Several members of the Corneliani family are part of the business. The late Claudio Corneliani’s sons Corrado, who is in charge of direction, production and logistics, and Cristiano, commercial director, will stay on and remain shareholders. Corrado’s son Stefano, a former director of luxury and consumer goods at Intermonte Corporate Finance, will join the company, in charge of finance. Carlalberto Corneliani’s sons Maurizio, director of finance, legal affairs and strategic marketing, and Sergio, creative director, will exit the firm. But the designer had agreed to stay on until a ceo was appointed. Carlalberto Corneliani also held the title of ceo.

Investcorp, a leading provider and manager of alternative investment products, controls the Danish jewelry brand Georg Jensen and is a former owner of Gucci, Tiffany and Saks Fifth Avenue.
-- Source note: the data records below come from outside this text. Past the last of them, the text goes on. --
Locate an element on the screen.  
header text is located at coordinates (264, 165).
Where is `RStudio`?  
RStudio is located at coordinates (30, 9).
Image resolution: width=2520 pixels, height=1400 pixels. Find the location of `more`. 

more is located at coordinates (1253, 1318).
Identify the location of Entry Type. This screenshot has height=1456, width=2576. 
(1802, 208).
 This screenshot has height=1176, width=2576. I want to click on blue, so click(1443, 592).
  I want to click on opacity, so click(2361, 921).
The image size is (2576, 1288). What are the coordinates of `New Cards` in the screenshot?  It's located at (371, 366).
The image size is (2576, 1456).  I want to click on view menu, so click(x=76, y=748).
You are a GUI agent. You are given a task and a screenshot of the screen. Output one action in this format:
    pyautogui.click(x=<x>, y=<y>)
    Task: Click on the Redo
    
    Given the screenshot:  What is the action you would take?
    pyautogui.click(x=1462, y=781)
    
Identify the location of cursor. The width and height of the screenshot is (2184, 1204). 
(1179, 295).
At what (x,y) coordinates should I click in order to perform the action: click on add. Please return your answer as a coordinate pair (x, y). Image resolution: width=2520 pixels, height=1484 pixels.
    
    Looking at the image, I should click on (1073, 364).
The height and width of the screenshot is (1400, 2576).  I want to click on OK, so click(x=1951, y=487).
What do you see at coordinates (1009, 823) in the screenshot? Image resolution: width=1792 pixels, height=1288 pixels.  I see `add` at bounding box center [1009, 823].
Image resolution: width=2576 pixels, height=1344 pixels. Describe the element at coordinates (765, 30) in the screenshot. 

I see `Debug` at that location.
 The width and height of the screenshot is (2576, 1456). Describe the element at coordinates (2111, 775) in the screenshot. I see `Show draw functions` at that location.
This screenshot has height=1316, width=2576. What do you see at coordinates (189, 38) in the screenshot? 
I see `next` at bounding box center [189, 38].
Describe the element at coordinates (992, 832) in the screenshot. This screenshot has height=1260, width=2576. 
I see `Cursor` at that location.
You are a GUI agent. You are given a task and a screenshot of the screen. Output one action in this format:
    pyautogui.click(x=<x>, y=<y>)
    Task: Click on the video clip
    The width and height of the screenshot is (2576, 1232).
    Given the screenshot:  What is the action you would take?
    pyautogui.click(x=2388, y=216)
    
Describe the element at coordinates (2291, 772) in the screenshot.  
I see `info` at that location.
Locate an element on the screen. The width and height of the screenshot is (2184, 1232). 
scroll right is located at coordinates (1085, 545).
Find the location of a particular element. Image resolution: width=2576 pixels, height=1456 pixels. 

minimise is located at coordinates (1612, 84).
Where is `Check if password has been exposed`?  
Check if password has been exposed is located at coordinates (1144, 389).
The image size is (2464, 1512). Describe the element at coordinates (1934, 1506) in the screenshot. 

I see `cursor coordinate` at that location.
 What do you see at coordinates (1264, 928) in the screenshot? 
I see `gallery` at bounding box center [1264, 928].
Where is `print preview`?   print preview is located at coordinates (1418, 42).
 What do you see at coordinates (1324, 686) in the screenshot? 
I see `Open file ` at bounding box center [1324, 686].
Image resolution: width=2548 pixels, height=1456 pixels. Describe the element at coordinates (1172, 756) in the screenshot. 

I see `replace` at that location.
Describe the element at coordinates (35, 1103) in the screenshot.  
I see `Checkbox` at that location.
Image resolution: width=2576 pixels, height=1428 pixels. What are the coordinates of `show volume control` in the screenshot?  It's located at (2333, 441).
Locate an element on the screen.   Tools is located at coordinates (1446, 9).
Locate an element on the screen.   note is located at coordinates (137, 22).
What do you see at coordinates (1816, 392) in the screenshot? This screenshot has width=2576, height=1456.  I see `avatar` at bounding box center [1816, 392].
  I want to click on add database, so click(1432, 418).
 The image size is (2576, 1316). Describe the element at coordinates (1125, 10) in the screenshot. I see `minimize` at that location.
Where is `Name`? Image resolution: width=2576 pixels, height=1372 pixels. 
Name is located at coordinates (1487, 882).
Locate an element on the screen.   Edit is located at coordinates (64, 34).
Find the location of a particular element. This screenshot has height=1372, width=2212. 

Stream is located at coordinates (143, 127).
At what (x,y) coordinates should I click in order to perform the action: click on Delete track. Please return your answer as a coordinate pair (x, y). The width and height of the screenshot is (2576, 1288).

It has typically exited its investments through public listings. The group comprises three business areas: corporate investment, real estate and global hedge funds. At the end of December last year, it had $10.7 billion in total assets under management.

Today Corneliani has about 1,100 employees and is present in 58 countries through 10 directly operated stores, around 850 multibrand venues, about 80 franchised banners and 50 shops-in-shops. Cristiano Corneliani said the company will focus on building the North American market and has ambitious plans for the Middle and Far East.

As reported earlier this week, Qatar-based Mayhoola Group took control of Pal Zileri through the acquisition of 100 percent of parent company Forall Confezioni SpA, representing the fund’s commitment to expand the brand in the long-term.

Mayhoola said it would announce the appointment of a new ceo in September.

The investment vehicle backed by a private investor group from Qatar first took a 65 percent stake in Forall in 2014. Arafa Holding held the remaining 35 percent of the firm.